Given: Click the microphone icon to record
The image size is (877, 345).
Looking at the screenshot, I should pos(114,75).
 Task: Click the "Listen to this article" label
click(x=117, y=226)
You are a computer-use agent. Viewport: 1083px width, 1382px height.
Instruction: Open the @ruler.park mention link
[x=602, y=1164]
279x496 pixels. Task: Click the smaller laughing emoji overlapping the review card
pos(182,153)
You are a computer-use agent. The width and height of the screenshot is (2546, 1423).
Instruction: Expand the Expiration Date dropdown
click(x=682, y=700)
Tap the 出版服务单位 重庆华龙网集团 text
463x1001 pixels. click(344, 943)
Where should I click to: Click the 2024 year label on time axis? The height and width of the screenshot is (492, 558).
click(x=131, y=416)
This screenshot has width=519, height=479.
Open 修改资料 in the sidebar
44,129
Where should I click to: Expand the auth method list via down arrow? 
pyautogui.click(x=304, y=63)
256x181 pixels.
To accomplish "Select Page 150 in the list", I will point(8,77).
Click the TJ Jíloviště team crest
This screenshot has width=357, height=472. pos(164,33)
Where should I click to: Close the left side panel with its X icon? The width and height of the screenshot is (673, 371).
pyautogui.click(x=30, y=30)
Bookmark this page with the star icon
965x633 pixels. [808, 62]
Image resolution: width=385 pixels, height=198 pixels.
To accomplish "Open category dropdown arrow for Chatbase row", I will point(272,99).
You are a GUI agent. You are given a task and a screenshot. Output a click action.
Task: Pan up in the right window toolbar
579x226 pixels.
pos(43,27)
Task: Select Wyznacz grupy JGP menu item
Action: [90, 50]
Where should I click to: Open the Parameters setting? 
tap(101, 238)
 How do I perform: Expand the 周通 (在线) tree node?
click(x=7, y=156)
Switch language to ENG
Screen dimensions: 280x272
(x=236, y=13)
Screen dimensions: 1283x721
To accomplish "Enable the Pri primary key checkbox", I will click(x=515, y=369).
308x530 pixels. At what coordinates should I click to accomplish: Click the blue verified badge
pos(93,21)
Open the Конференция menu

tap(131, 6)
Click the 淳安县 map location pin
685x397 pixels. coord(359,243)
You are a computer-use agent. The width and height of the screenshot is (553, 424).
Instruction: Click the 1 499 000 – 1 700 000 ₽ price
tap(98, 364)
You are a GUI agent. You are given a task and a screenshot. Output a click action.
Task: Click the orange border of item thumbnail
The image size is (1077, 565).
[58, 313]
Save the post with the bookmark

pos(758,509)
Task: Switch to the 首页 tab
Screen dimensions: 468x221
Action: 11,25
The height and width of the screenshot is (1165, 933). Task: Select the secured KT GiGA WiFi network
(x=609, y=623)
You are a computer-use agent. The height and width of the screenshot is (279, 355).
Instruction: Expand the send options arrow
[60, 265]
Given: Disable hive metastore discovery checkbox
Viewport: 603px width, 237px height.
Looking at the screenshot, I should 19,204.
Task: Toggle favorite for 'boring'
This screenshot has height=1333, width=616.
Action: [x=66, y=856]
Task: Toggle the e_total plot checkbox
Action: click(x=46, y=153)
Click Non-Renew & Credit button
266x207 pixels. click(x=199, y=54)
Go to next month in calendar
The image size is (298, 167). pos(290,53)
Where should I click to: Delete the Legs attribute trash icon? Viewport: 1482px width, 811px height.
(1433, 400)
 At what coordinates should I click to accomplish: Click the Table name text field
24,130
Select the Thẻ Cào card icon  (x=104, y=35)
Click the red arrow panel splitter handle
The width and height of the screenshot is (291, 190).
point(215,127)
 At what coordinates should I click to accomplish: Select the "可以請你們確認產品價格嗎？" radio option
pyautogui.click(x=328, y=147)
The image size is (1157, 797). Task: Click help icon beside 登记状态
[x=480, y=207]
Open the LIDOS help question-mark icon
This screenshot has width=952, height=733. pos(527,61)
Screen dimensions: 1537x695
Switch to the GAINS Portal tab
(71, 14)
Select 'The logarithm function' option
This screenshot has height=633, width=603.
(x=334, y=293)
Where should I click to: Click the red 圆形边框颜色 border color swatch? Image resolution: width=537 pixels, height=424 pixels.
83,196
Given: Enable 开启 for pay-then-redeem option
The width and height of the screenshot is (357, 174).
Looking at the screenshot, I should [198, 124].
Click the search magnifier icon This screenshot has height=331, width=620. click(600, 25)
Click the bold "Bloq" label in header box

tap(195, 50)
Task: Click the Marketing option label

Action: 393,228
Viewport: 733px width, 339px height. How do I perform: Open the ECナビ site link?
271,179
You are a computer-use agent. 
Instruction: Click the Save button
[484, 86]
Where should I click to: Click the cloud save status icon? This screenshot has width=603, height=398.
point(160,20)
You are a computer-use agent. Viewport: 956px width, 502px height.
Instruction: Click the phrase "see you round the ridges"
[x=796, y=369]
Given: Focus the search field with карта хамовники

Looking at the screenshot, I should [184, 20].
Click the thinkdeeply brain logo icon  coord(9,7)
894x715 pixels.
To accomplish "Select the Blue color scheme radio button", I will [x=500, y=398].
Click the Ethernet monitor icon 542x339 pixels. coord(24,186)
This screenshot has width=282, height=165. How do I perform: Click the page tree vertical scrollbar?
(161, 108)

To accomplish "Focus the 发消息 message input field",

**Your goal**
Copy each line from the data above that includes "computer".

**Response area**
You are a computer-use agent. Viewport: 1083px width, 1382px height.
You are a computer-use agent. The width and height of the screenshot is (2546, 1423).
You are a computer-use agent. The width and height of the screenshot is (553, 424).
You are a computer-use agent. The height and width of the screenshot is (279, 355).
You are a computer-use agent. 
You are a computer-use agent. Viewport: 956px width, 502px height.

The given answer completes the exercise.